* [À faire]: Dans l'article, quel taux de chômage des moins de 25 ans à La Réunion Mme Nassimah Dindar avance-t-elle ?

* [Article]:
Mme Sophie Primas. Tout va bien, donc !
M. Marc Fesneau, ministre. Non, tout ne va pas bien, madame la sénatrice, mais notre objectif est que, grâce à la loi ÉLAN, tout aille mieux. (Exclamations amusées sur les travées du groupe Les Républicains.) Laissons le temps à ces réformes structurelles de porter leurs fruits. (Applaudissements sur les travées du groupe La République En Marche.)
situation à la réunion (ii)
M. le président. La parole est à Mme Nassimah Dindar, pour le groupe Union centriste. (Applaudissements sur les travées du groupe Union Centriste et sur des travées du groupe Les Républicains.)
Mme Nassimah Dindar. Ma question, à laquelle s’associe ma collègue Viviane Malet, s’adresse à deux ministres ici présents.
Si un début de réponse a été apporté aux événements quasi insurrectionnels de La Réunion, quelles réponses sont apportées à la souffrance exprimée par les « gilets jaunes » ? Comment en est-on arrivé là, et à qui la faute ?
Je ne céderai pas à la facilité en disant que c’est la faute du Gouvernement, car je lui reconnais le courage et la volonté de changer le système, mais admettons ensemble de gros défauts à l’allumage !
Sachant, comme l’a rappelé mon collègue, que La Réunion connaît un taux de chômage de 23 %, que celui des moins de 25 ans atteint un pic de 57 %, la logique voudrait que, par simple solidarité nationale, on écoute mieux ce territoire, madame la ministre. Or, en réponse à cette situation, le Gouvernement a supprimé les contrats aidés, qu’il a remplacés par des parcours emplois compétences, les PEC, lesquels sont trop onéreux. Nous continuons de penser outre-mer que ces contrats permettent à bon nombre des « amochés de la vie » de survivre.
Je rappelle en outre que la vie est plus chère de 37 % dans ce territoire qu’à l’échelon national, alors que, parallèlement, les revenus y sont inférieurs de 40 %, et qu’un smicard est pauvre outre-mer. Face à ce constat, le Gouvernement a répondu : « Prenons la tondeuse pour la classe moyenne ! »
Alors que nos gramounes, nos vieux mounes, qui sont souvent au minimum vieillesse, ont du mal à joindre les deux bouts, vous supprimez leurs aides personnalisées au logement, les APL, et vous augmentez leur CSG. Quant aux retraités agricoles outre-mer, ils sont encore plus pauvres que ceux des campagnes de l’Hexagone, qui sont eux aussi des laissés-pour-compte. Par équité, ces revenus devraient être soutenus.
Madame la ministre, vous opérez sans anesthésie, et ça saigne…
La mise en œuvre de vos réformes pâtit d’un gros défaut de synchronisation et d’un manque de dialogue évident avec les élus de France, qui vous lancent pourtant régulièrement sur ces travées un avis de tempête.
Madame la ministre, La Réunion souffre. À mon tour de vous le demander : comment le Gouvernement entend-il faire montre de plus d’équité envers les Français de l’océan Indien ? Quelles mesures nouvelles compte-t-il prendre contre les débordements déjà trop importants ? (Applaudissements sur les travées du groupe Union Centriste et sur des travées du groupe Les Républicains.)

* [Entrées fournies]:
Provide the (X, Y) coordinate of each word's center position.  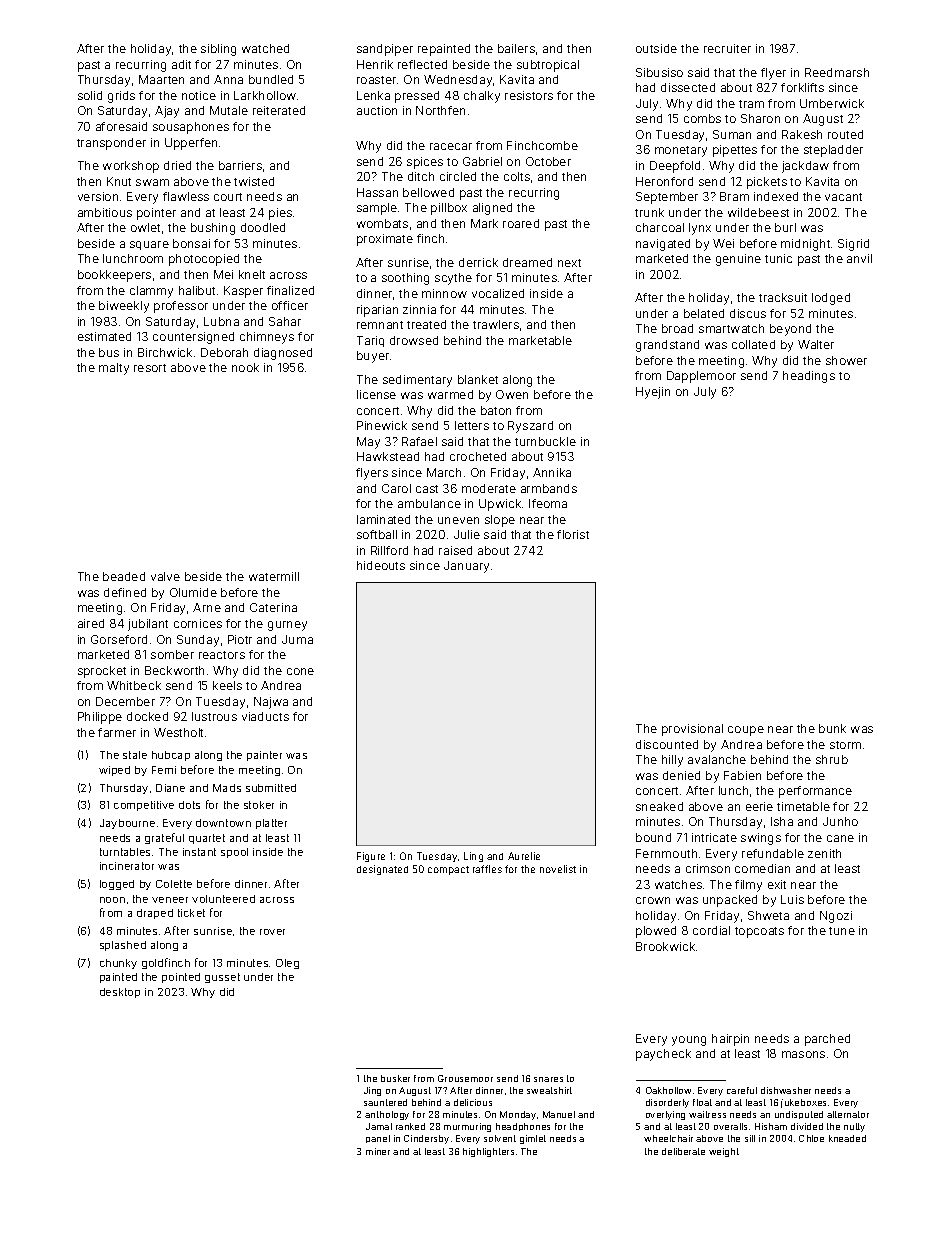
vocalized (498, 293)
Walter (816, 344)
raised (455, 550)
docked (147, 716)
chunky (118, 964)
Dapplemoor (701, 377)
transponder (111, 144)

* [Solution]: Elle avance un taux de 57 %.